WORK TO DO » Copy the following records line for line, with no changes.

--- start PROVIDED DATA ---

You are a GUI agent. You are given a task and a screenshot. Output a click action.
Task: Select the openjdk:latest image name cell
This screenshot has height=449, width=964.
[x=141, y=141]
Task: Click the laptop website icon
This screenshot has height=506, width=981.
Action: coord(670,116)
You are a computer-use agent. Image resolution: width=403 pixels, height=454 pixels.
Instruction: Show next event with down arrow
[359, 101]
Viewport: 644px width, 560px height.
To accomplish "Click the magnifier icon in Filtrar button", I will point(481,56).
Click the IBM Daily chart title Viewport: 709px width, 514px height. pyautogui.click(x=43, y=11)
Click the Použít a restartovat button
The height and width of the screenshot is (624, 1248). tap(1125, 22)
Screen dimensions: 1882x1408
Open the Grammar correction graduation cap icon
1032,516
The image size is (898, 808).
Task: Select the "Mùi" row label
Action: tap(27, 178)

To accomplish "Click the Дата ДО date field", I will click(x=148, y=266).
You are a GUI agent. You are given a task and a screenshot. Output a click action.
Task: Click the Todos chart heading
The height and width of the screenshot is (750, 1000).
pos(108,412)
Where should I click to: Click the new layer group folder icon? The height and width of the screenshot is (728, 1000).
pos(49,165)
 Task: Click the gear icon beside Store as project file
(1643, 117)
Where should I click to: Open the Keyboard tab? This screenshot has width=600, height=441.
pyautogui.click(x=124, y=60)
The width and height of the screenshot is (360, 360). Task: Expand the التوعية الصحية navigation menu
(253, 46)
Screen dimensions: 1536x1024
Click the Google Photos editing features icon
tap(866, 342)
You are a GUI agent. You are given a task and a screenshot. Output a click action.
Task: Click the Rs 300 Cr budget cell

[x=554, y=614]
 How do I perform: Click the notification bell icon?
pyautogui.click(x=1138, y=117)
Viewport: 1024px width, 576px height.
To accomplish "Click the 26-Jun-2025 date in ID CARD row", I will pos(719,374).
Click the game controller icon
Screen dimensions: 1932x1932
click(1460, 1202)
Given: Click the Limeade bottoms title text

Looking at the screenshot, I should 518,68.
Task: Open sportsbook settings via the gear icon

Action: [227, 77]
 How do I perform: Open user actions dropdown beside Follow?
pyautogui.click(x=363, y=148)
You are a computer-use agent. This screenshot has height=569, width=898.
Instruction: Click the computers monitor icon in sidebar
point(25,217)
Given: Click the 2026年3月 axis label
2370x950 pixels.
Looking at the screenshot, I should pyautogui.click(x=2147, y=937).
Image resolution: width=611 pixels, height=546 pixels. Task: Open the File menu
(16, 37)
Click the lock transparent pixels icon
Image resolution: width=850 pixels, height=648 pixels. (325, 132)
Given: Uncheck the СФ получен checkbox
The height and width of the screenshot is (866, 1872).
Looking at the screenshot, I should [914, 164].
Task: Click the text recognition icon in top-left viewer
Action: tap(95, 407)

--- end PROVIDED DATA ---

EXPECTED OUTPUT »
You are a GUI agent. You are given a task and a screenshot. Output a click action.
Task: Select the openjdk:latest image name cell
This screenshot has height=449, width=964.
[x=141, y=141]
Task: Click the laptop website icon
This screenshot has height=506, width=981.
Action: coord(670,116)
You are a computer-use agent. Image resolution: width=403 pixels, height=454 pixels.
Instruction: Show next event with down arrow
[359, 101]
Viewport: 644px width, 560px height.
To accomplish "Click the magnifier icon in Filtrar button", I will point(481,56).
Click the IBM Daily chart title Viewport: 709px width, 514px height. pyautogui.click(x=43, y=11)
Click the Použít a restartovat button
The height and width of the screenshot is (624, 1248). tap(1125, 22)
Screen dimensions: 1882x1408
Open the Grammar correction graduation cap icon
1032,516
The image size is (898, 808).
Task: Select the "Mùi" row label
Action: tap(27, 178)

To accomplish "Click the Дата ДО date field", I will click(x=148, y=266).
You are a GUI agent. You are given a task and a screenshot. Output a click action.
Task: Click the Todos chart heading
The height and width of the screenshot is (750, 1000).
pos(108,412)
Where should I click to: Click the new layer group folder icon? The height and width of the screenshot is (728, 1000).
pos(49,165)
 Task: Click the gear icon beside Store as project file
(1643, 117)
Where should I click to: Open the Keyboard tab? This screenshot has width=600, height=441.
pyautogui.click(x=124, y=60)
The width and height of the screenshot is (360, 360). Task: Expand the التوعية الصحية navigation menu
(253, 46)
Screen dimensions: 1536x1024
Click the Google Photos editing features icon
tap(866, 342)
You are a GUI agent. You are given a task and a screenshot. Output a click action.
Task: Click the Rs 300 Cr budget cell

[x=554, y=614]
 How do I perform: Click the notification bell icon?
pyautogui.click(x=1138, y=117)
Viewport: 1024px width, 576px height.
To accomplish "Click the 26-Jun-2025 date in ID CARD row", I will pos(719,374).
Click the game controller icon
Screen dimensions: 1932x1932
click(1460, 1202)
Given: Click the Limeade bottoms title text

Looking at the screenshot, I should 518,68.
Task: Open sportsbook settings via the gear icon

Action: [227, 77]
 How do I perform: Open user actions dropdown beside Follow?
pyautogui.click(x=363, y=148)
You are a computer-use agent. This screenshot has height=569, width=898.
Instruction: Click the computers monitor icon in sidebar
point(25,217)
Given: Click the 2026年3月 axis label
2370x950 pixels.
Looking at the screenshot, I should pyautogui.click(x=2147, y=937).
Image resolution: width=611 pixels, height=546 pixels. Task: Open the File menu
(16, 37)
Click the lock transparent pixels icon
Image resolution: width=850 pixels, height=648 pixels. (325, 132)
Given: Uncheck the СФ получен checkbox
The height and width of the screenshot is (866, 1872).
Looking at the screenshot, I should [914, 164].
Task: Click the text recognition icon in top-left viewer
Action: tap(95, 407)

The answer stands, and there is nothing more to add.